Als Waverley die Stelle im Heereszuge erreichte, die von dem Clan Mac-Ivor ausgefüllt wurde, bewillkommnete ihn das Jauchzen der Clanmänner und ein gewaltiger Sackpfeifentusch. Kannten ihn doch die meisten der Clanmänner von seinem Aufenthalt im Hochlande her! und die Freude, ihn jetzt in Tracht ihres Clans zu erblicken, wollte schier kein Ende nehmen.

»Ihr schreit ja,« sagte einer von den Hochschotten des nebenan marschierenden Clans, »wie wenn der Häuptling selbst erst zu Euch gestoßen wäre.«

»Wenn er nicht selbst der Häuptling ist,« erwiderte Evan Dhu, an den die Worte gerichtet wurden, »dann ist er doch der Bruder vom Häuptling!«

»O, also wohl der Sassenach, der die schmucke Flora zum Weibe haben soll?«

»Kann wohl sein, kann aber auch nicht sein, und geht weder Dich was an noch mich, Gregor!« Jetzt eilte Fergus herbei, um den Freiwilligen zu begrüßen, der sich zu seinem Clan gesellt hatte.
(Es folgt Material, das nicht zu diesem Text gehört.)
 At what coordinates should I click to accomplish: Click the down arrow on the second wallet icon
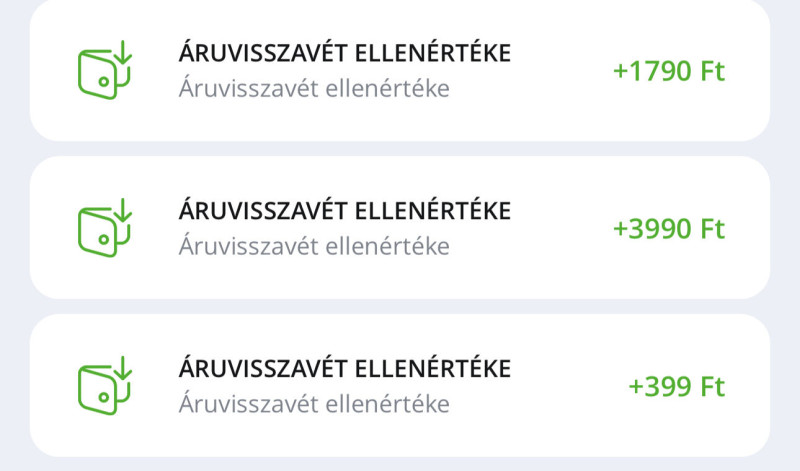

Indessen konnte er nicht umhin, gleich einige Worte darüber zu äußern, daß sich sein Clan in einer verhältnismäßig schwachen Anzahl hier vertreten fand. Es seien verschiedene Einzeltrupps schon von ihm abgeordert worden, sagte er; der Hauptgrund aber war, daß ihn der Abfall Donald Bean Leans um einige dreißig Mann gebracht hatte, und daß andre Mannen, die sich zu ihm gehalten hatten, von denjenigen Häuptlingen zum Dienst befohlen worden waren, denen sie in erster Reihe dienstpflichtig waren.

Indessen wurden diese Abgänge dadurch ziemlich wieder wett gemacht, daß die Mannen Fergus Mac-Ivors den besten Truppen des Chevaliers an Drill und Mut die Wage hielten.

Von dem Dorfe Duddingston ab verfolgte das Heer der Schotten die gewöhnliche Poststraße, die von Edinburg nach Haddington führt. Bei Muffelberg wurde der Esk überschritten, und von da wurde, statt durch die niedern Gegenden an der Küste hin zu ziehen, landeinwärts abgeschwenkt. Auf dem Rücken des Caberryhügels, der in der Geschichte von Schottland denkwürdig ist durch die Gefangennahme der Königin Maria durch ihre aufständischen Untertanen, wurde ein festes Lager bezogen. Der Chevalier hatte sich für diese Marschrichtung entschieden, weil durch Kundschafter gemeldet worden war, daß sich die Regierungsarmee westlich von Haddington gelagert habe, um von da aus gegen Edinburg vorzudringen. Von der Kammhöhe aus versprach er sich für den Angriff Vorteile, die ihm in der Ebene entgehen mußten, denn von dem Hügel aus beherrschte der Blick weithin die Ebene, und er bildete eine zentrale Stellung, von der aus Truppen nach jeder Richtung hin beordert werden konnten, wo sich der Feind zeigte.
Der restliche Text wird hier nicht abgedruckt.